**課題の指示:**
1. 下記のリストのうち、"Screen dimensions: 1407x792"を含む行から"click(x=731, y=6)"を含む行までを、空行を除いてMarkdownの表に整理してください。列名は「番号」と「行」とし、各行に番号を付けてください。
2. 対日直接投資に関する記事を、最後の文の後から書き進めてください。

**原文抜粋:**

╔══

「対日直接投資」を十年で四十兆円から八十兆円へ|経済財政運営と改革の基本方針二〇二一(仮)

【ビジネス・経済報道】 菅内閣は、令和三年五月二十五日の第七回「経済財政諮問会議(議長:菅義偉)」にて「経済財政運営と改革の基本方針二〇二一(仮)」の骨子案を示した。本方針は六月に策定予定。


会議の中で、西村康稔(壬寅)内閣府特命担当大臣(経済財政政策)兼経済再生担当大臣は『対日直接投資促進の為の中長期戦略の検討状況』を提出した。「対日直接投資」残高を令和二年の四十兆円から十年後に倍額の八十兆円にする新目標(KPI)だ。新目標の八十兆円もマイルストーンに過ぎず、「将来的には可能な限り、更なる高みを目指す。」と野心的。


国際ビジネスにおいて、日本政府の最大の仕事は対日投資を増やす事。国民の所得が増えるからだ。


現行の目標であった平成二十四年時から倍額の三十五兆円(令和二年まで)は達成済み。事実、菅総理(戊子)は官房長官時代よりインバウンド等を強力に後押し。報道現在ではIR(統合型リゾート、MICE施設やモール等)誘致に積極的。


新目標(KPI):「対日直接投資」残高を令和十二年に八十兆円(現行四十兆円を倍増)、GDP比で十二㌫を目指す。



以下のABC政策により、倍額実現を図る。

╚══

単語と要素の位置指定エントリ
╔══

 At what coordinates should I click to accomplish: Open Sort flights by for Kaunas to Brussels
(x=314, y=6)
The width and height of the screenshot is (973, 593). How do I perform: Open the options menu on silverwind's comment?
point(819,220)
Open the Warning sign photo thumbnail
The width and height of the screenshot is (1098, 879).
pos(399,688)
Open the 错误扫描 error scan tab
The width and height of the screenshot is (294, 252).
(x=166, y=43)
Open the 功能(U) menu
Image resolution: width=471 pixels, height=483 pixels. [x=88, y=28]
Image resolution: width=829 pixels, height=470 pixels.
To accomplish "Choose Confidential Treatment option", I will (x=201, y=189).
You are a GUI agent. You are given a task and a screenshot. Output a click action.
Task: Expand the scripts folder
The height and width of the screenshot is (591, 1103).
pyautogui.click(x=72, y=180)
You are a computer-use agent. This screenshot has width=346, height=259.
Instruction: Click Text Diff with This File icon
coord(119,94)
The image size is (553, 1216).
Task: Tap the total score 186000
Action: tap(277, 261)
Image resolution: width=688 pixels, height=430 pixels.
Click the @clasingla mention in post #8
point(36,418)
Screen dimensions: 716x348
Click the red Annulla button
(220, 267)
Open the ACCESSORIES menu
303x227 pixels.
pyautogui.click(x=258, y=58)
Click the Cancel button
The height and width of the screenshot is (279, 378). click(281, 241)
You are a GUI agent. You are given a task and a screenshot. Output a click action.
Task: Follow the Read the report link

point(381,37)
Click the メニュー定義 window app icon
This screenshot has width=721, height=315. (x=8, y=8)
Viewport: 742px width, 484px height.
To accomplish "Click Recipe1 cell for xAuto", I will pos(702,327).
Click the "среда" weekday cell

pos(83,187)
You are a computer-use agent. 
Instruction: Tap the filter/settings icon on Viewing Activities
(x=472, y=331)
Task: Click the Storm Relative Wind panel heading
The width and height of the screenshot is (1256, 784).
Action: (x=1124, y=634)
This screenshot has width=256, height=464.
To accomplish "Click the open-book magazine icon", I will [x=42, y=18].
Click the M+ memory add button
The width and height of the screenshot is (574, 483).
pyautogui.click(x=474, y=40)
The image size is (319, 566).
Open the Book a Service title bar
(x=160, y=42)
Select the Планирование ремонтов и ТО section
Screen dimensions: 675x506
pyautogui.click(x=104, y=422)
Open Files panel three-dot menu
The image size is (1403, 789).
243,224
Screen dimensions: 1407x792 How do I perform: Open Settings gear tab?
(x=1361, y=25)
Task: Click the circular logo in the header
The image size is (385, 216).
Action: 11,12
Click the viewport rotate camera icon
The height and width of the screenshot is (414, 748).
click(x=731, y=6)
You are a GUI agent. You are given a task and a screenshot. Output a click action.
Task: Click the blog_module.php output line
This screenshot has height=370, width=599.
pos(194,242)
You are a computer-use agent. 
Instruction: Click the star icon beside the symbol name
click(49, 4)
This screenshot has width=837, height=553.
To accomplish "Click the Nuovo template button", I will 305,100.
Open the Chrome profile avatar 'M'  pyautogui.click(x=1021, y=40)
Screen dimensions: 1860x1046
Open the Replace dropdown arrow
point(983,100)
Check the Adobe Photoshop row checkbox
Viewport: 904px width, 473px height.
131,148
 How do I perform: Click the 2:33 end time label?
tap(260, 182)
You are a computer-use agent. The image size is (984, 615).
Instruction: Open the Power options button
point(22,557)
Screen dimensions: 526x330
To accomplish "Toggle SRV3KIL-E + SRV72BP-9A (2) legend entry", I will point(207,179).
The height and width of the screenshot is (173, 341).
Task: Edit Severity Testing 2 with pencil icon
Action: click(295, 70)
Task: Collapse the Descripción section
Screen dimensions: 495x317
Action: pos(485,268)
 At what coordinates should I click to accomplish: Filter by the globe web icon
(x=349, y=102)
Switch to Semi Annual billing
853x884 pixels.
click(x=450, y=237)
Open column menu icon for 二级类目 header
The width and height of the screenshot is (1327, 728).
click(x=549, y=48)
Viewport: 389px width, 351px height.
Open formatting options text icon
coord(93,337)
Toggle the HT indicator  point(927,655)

╚══

**課題の解答:**
1.
| 番号 | 行 |
|---|---|
| 1 | Screen dimensions: 1407x792 How do I perform: Open Settings gear tab? |
| 2 | (x=1361, y=25) |
| 3 | Task: Click the circular logo in the header |
| 4 | The image size is (385, 216). |
| 5 | Action: 11,12 |
| 6 | Click the viewport rotate camera icon |
| 7 | The height and width of the screenshot is (414, 748). |
| 8 | click(x=731, y=6) |

2.
A.デジタル・グリーンの新市場の創造とイノベ生態系(エコシステム)の構築

  1. 最先端半導体等の戦略産業分野において、デジタル関連投資等を促進し、強靭且つ持続的なサプライチェーンを構築
  2. 令和三十二年のカーボン ニュートラル実現に向け、グリーン基金(二兆円)も活用しつつ、我が国へのグリーン投資を加速
  3. 令和七年までに、大学を中核とするイノベ生態系の拠点都市を八都市で構築
  4. 我が国のオープンで魅力的なビジネス・投資環境等のメッセージを世界に発信(今夏「Japanビジネス カンファレンス」開催等)



B.グローバルな環境変化に対応したビジネス環境の整備の加速

  1. 国際金融都市構想の推進とコーポレート ガバナンス改革の推進(六月にコーポレート ガバナンス コード改訂)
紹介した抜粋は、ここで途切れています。